Hopefully, that part is over and something else can now happen. New growth after pruning away the old stuff.
I basically took the day off today. Last night I went through another Deep Session, on too many levels. And I felt the need to recuperate.
Which apparently meant getting up at 6a and scanning ebay for polymer clay molds--which is what I did.
One Session recently I was told to focus on my doll-making (DUH!) -- but They gave me a direction. Spirit Dolls. With whom I have so much in common. :-)
Yesterday, on our little weekly errand jaunt, we got to go to Michael's -- so I bought clays, and a face mold, and some Oriental kit because it was too Geisha for me to by-pass it. I also got a 50% off coupon that starts 4/5-and I am sending R to pick up the 8 pound block of white clay once the coupon is valid.

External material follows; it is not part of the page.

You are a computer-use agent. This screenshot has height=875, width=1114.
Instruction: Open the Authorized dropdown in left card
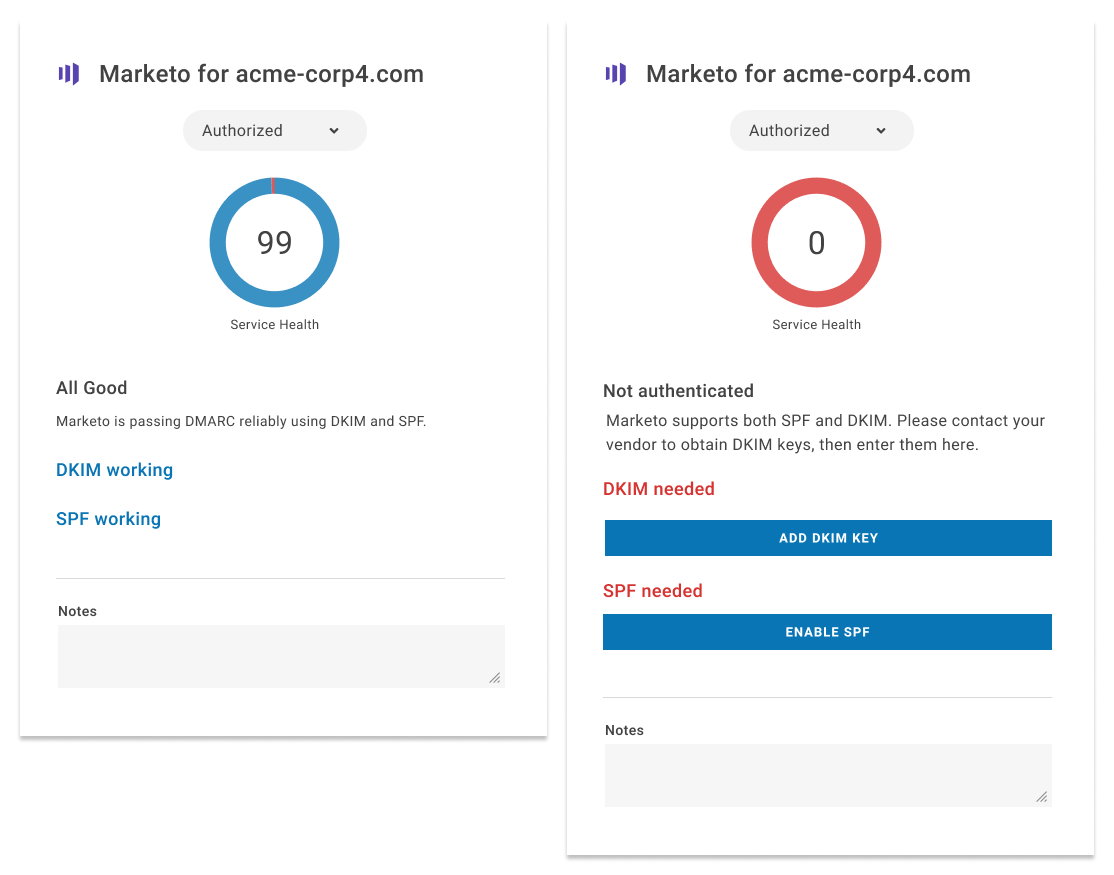pos(275,131)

Some days I forget myself. I bought key charms for no real reason. They weren't on the rack in the right place, and that so not small nor quiet voice in my head was saying--you need these, you need these. And I am thinking, yeah, right, me listen to the Crow? Think not! Somehow they ended up in my basket, and then in my bag, and are now sitting on my kitchen table waiting for me to come play with paint and glue today.
Last month I found a terrific source for molds on ebay-during one of my what sort of octopus do you have moods: CrowsNestStudios
They have a Gaia form that I saw when I ordered my octopus mold that I really liked--but decided not to get at that time.....but this time-I got that and a few other things as well. I am not familiar with molds much at all. The ones I have were the flexible kind. It hadn't dawned on me until my octopus mold arrived that there might be other sorts of molds. These ones are inflexible, which is rather cool. I did a little bit of internet recon and figured out the best way to use these molds--and I think I am going to be ok with them. I really hope so, considering how many of them I ordered.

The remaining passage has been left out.